Sessions began with an Extension Educator demonstrating a kitchen safety topic such as knife safety, using measuring tools, kneading dough, cross contamination prevention and disinfecting surfaces etc. Next, the recipe would be modeled in the front of the class. Afterwards, the teams of three were released to their work stations to create their own recipes. While recipes where baking or setting, there would be a 20-minute physical activity. After the baking was done and while food was being tasted, an Extension Educator would lead a discussion on MyPlate and what parts of MyPlate where represented in the meal and what cultures were represented in the dish. There were 4, 2-hour sessions for a total of 8 education hours. The Extension Educators were joined by 5 4-H Volunteers to help supervise the use of knifes, ovens and other kitchen utensils. Dishes created included whole wheat pretzels (grains), veggie frittatas (proteins), pesto pizza (vegetables), fruit salsa (fruits), and a celebration cake on the last day to highlight eating desserts in moderation.

Looking Forward

We plan to repeat this program for a third time this spring. Contact educators if you are interested in this program.

Impact

4-H Common Measures 2.0: Healthy Eating & Food Preparation was administered to collect impact.

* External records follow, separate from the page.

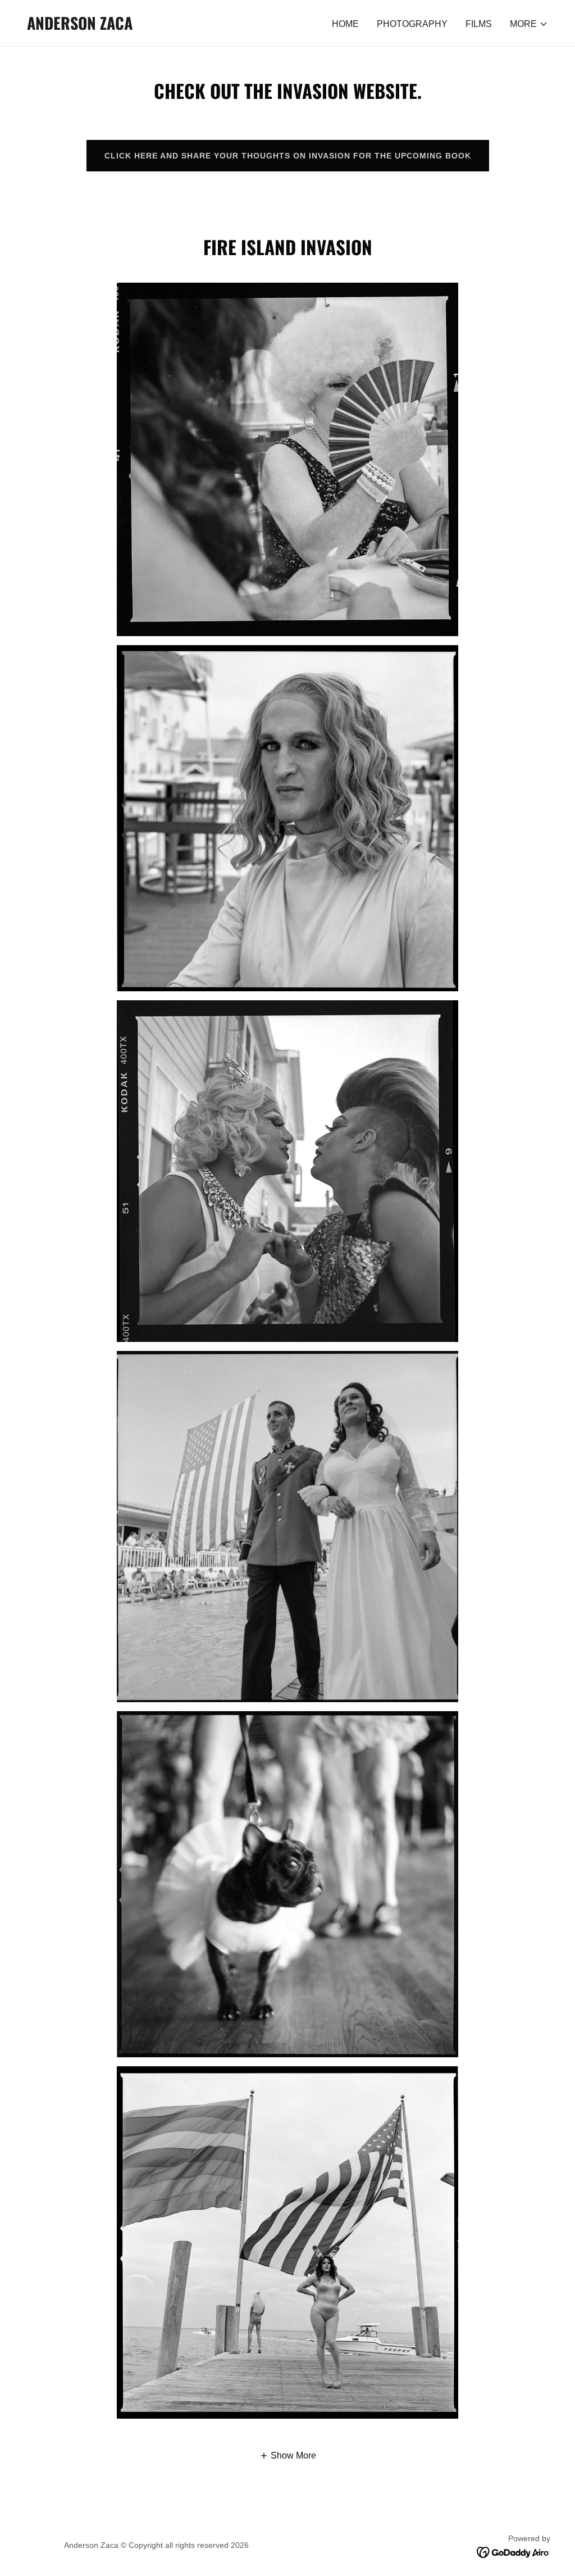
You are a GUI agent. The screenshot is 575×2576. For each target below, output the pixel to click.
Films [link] (479, 24)
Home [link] (345, 24)
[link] (80, 26)
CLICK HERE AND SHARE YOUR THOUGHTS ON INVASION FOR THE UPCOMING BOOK (287, 155)
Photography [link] (412, 24)
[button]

We had 21 youth complete the program. Participation was limited due to kitchen safety.

Most youth (76.5%) reported they learned about healthy food choices at 4-H, and over three-quarters (81.3%) have given their family ideas for healthy meals or snacks.

Youth reported on a 3-point scale (1=No, 2=Sort of, and 3=Yes) that they were knowledgeable about how to: handle hot pots and pans safely (3.00) and keep your cooking area clean to stop spreading germs (3.00).

Ten indicated this was their first 4-H activity.

Youth indicated for future 4-H participation, they would like to meet in person about the same topic(75.0%).